When lives were mysteries. Does openness mean boringness?

Reddit user korrtuul comments on life in 1990’s without mobile phones:

Actually, I didn’t mind the lack of cellphones so much. It’s not like we had anything to compare it to mind you, it just was the way it was. Coming home to get messages wasn’t all that bad, kind of like snail mail for the phone. Nobody expecting you to answer the moment they called, just hoping to catch you. Everyone was a mystery, secret lives and adventures for all I knew.

I remember this phenomena. When you called someone and they weren’t home, you imagined that they were off at a cool party, or off rock-climbing, or having a great lunch with friends. In today’s connected world, you’re likely to get a text back that they’re in line at the bank.

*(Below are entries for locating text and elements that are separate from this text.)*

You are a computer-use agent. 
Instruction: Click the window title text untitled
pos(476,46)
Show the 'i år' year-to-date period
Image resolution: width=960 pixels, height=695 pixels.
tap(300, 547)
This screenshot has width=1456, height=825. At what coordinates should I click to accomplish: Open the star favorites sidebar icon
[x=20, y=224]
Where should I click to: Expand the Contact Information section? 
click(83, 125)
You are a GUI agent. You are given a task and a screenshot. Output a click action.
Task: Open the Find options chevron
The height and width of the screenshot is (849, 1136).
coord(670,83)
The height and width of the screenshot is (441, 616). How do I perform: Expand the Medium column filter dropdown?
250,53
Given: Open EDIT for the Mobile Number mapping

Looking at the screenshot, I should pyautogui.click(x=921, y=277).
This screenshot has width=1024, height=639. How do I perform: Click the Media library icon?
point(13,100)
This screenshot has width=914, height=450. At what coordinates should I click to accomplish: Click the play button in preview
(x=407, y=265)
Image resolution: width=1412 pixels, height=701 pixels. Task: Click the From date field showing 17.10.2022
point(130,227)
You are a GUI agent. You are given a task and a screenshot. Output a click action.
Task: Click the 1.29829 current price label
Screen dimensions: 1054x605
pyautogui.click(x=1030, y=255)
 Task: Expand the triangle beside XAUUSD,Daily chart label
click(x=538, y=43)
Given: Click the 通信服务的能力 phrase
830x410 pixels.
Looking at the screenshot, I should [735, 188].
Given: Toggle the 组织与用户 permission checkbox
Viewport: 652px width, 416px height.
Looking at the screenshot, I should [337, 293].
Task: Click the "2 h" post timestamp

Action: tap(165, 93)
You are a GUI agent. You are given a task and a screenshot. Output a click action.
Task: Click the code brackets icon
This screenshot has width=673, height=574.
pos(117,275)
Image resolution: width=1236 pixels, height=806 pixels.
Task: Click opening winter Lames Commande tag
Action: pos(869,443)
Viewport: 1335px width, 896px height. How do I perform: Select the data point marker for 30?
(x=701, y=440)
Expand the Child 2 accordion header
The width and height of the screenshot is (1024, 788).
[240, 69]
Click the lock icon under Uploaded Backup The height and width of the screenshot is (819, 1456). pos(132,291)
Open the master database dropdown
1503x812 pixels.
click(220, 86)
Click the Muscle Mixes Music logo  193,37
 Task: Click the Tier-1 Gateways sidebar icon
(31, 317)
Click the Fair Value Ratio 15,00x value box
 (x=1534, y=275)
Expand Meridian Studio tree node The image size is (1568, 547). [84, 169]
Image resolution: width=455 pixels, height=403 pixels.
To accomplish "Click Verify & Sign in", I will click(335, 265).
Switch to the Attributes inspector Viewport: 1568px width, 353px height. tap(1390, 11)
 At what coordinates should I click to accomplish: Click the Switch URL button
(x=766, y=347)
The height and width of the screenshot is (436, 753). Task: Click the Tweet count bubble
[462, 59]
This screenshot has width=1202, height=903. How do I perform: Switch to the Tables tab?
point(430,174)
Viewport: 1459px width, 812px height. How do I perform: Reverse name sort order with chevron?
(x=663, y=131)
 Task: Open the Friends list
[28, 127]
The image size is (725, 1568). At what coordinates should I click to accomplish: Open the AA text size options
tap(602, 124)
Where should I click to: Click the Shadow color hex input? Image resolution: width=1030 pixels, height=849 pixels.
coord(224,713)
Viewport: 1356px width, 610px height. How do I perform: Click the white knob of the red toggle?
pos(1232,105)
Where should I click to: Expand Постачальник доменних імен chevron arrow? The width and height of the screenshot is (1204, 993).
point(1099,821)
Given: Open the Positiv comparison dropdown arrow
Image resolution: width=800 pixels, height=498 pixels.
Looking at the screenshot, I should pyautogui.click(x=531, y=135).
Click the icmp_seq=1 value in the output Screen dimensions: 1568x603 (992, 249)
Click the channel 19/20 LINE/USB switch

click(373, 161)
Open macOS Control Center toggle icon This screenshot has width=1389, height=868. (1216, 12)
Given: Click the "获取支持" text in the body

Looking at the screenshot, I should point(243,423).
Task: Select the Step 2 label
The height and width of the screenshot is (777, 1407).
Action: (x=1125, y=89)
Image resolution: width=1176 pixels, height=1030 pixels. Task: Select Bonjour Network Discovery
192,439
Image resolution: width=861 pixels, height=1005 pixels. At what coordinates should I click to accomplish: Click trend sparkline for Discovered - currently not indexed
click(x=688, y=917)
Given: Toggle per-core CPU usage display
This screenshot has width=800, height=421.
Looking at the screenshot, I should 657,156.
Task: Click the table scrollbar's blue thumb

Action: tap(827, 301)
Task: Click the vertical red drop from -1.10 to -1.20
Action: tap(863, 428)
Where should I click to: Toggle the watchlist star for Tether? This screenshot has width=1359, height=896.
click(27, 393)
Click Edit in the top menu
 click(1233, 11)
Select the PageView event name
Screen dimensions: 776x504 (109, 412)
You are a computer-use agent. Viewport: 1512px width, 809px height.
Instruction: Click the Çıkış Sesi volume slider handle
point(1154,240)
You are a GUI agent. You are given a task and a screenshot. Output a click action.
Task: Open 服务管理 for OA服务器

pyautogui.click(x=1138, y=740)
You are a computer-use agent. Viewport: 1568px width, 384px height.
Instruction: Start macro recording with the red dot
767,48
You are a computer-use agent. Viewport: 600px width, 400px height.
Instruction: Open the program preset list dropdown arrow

This fits with a broader trend I’ve observed, that with increased openness and sharing, we learn more about how truly boring most lives are!

I’ve written before about how people sugar-coat their online lives to highlight the good parts, but most everyone today –and especially youth– understand that this is all for show.

I wrote a program that takes my picture in front of the computer every half hour. (LifeSlice, download here.) After more than a year of use, I can assure you that 95% of my life is totally boring. Even to me, and I’m the star! Don’t believe me, take a look at this little bit of August this year.

On the one hand, it’s psychologically reassuring to find out that other’s lives aren’t that different from my own. On the other hand, I do secretly hope that friends of mine are leading mysterious lives: writing novels they’ve told no one about, clandestine romances, fighting criminal masterminds at night, or leaving their cellphone at home while they walk in the woods.